### What needs to be done
Restate word for word the lines of the entries below, starting with the line that holds "[navigation] (864, 15)" and ending with the line that holds "GAMA FOX 2017 (53, 1255)", and no others.

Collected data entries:
_____

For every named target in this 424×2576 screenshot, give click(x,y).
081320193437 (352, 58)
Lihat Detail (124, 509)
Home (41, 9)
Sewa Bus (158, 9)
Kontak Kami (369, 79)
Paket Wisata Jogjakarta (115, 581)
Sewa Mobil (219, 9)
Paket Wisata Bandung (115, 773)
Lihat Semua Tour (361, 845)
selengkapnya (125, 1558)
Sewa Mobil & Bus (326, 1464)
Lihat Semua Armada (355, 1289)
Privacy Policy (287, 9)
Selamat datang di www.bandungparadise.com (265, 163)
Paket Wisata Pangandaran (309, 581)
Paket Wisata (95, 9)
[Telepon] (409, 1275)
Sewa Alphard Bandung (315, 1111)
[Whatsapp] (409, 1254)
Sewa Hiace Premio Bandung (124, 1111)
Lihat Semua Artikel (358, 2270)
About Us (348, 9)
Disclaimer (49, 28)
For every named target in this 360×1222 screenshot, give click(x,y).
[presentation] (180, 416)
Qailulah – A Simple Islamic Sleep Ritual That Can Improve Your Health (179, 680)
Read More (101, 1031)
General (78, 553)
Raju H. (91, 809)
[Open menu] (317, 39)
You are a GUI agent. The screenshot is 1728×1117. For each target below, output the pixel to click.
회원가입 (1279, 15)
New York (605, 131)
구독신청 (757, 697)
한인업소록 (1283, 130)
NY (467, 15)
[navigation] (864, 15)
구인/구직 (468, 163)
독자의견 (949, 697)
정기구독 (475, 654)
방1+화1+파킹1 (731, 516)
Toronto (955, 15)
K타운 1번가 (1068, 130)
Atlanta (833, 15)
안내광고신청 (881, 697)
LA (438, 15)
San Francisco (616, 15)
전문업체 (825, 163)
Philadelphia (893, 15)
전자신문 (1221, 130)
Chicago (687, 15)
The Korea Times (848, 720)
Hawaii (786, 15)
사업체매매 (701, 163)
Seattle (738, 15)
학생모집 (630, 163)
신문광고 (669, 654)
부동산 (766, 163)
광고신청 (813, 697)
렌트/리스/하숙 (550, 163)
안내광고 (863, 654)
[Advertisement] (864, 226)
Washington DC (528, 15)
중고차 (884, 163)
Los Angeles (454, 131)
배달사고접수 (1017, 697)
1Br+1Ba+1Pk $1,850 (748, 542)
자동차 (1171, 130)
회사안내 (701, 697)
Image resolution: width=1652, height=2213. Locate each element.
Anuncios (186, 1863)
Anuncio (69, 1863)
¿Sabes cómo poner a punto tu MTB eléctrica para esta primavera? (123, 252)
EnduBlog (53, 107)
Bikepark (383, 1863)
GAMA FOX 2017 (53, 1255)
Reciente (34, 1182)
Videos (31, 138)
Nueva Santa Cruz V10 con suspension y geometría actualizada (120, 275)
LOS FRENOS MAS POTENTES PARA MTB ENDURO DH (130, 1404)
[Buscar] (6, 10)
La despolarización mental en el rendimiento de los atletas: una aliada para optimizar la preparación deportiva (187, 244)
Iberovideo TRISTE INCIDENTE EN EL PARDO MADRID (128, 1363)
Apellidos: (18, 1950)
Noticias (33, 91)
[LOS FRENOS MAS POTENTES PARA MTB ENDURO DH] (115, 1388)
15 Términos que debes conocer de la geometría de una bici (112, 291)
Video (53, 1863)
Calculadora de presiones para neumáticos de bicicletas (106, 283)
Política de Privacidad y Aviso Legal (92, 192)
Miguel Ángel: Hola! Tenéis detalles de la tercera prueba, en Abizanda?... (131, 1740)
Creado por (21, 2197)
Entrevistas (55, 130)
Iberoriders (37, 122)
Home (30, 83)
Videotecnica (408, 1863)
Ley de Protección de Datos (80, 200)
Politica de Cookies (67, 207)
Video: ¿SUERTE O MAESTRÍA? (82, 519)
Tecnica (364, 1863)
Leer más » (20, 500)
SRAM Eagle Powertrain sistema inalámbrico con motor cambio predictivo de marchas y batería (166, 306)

_____

### Your response
[navigation] (864, 15)
구인/구직 (468, 163)
독자의견 (949, 697)
정기구독 (475, 654)
방1+화1+파킹1 (731, 516)
Toronto (955, 15)
K타운 1번가 (1068, 130)
Atlanta (833, 15)
안내광고신청 (881, 697)
LA (438, 15)
San Francisco (616, 15)
전문업체 (825, 163)
Philadelphia (893, 15)
전자신문 (1221, 130)
Chicago (687, 15)
The Korea Times (848, 720)
Hawaii (786, 15)
사업체매매 (701, 163)
Seattle (738, 15)
학생모집 (630, 163)
신문광고 (669, 654)
부동산 (766, 163)
광고신청 (813, 697)
렌트/리스/하숙 (550, 163)
안내광고 (863, 654)
[Advertisement] (864, 226)
Washington DC (528, 15)
중고차 (884, 163)
Los Angeles (454, 131)
배달사고접수 (1017, 697)
1Br+1Ba+1Pk $1,850 (748, 542)
자동차 (1171, 130)
회사안내 (701, 697)
Image resolution: width=1652, height=2213. Locate each element.
Anuncios (186, 1863)
Anuncio (69, 1863)
¿Sabes cómo poner a punto tu MTB eléctrica para esta primavera? (123, 252)
EnduBlog (53, 107)
Bikepark (383, 1863)
GAMA FOX 2017 (53, 1255)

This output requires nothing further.